ANTIRHUMATISMAUX EN ASSOCIATION
Deux articles récents présentent une synthèse des résultats de différents traitements par l’association d’antirhumatismaux.7,8 L’excellent profil d’innocuité du MTX en
fait la pierre angulaire des cinq associations les plus efficaces. Dans trois de ces traitements, le deuxième
antirhumatismal était un médicament d’appoint pour des
patients ayant répondu en partie au MTX.
MTX + cyclosporine A (CsA).9,10 Dans une étude de
six mois contrôlée par un placebo, l’ajout de la CsA a
produit une réponse d’importance clinique. Pendant la
phase de prolongation, on a remplacé le placebo par la
CsA. Après six mois, le taux de réponse a été le même
que dans le groupe ayant reçu la CsA pendant l’étude
principale. À la lumière des résultats d’une étude clinique
précédente, contrôlée et ouverte, la CsA a ralenti la progression radiologique.11,12 Cependant, bien que l’association MTX/CsA puisse être envisagée en traitement de
deuxième intention dans les cas de réponse partielle au
MTX, la toxicité à longue échéance (hypertension, hausse
de la créatinine sérique) risque d’en limiter l’utilité.
MTX + étanercept.
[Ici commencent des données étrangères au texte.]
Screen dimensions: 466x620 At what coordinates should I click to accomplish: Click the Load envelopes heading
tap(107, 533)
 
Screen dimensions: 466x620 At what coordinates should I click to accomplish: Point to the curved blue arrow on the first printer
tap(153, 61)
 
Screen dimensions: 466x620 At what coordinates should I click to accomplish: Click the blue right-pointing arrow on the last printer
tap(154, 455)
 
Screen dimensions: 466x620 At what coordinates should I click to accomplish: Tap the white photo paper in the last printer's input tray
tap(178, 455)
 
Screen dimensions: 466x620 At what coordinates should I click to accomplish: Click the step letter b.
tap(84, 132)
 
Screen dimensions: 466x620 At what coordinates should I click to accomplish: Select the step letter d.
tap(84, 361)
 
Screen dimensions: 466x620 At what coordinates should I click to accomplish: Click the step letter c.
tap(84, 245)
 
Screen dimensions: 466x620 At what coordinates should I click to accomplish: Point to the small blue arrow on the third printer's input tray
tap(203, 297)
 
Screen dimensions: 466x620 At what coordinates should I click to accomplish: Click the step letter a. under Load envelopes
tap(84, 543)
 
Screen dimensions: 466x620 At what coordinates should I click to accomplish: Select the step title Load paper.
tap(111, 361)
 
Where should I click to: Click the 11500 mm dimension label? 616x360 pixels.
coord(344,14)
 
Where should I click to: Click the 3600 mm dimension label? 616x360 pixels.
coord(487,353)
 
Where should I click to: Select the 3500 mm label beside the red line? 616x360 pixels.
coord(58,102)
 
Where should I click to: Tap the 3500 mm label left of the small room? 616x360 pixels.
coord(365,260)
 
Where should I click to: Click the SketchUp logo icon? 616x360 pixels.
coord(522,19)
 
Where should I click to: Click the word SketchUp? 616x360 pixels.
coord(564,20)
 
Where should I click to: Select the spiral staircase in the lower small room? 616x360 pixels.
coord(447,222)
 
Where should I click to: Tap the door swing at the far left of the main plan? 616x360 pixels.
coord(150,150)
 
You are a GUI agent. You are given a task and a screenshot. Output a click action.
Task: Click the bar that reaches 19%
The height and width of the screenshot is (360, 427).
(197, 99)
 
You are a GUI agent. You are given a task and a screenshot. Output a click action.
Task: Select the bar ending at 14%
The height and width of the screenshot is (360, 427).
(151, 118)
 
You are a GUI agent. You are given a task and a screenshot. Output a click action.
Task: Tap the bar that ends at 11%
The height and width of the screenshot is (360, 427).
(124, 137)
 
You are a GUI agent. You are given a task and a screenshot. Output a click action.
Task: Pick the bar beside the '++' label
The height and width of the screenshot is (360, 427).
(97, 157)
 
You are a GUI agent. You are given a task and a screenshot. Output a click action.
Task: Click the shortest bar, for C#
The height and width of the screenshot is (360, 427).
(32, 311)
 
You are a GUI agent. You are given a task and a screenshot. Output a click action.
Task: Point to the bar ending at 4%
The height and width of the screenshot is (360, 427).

L’ajout de l’étanercept (25 mg,
sous-cutanés, deux fois par semaine) a produit un taux
de réponse ACR sans précédent dans les études cliniques
sur l’AR.13 Pendant l’étude libre (phase de prolongation),
certains patients ont poursuivi le traitement pendant plus
de 30 mois, et le taux de réponse a été maintenu.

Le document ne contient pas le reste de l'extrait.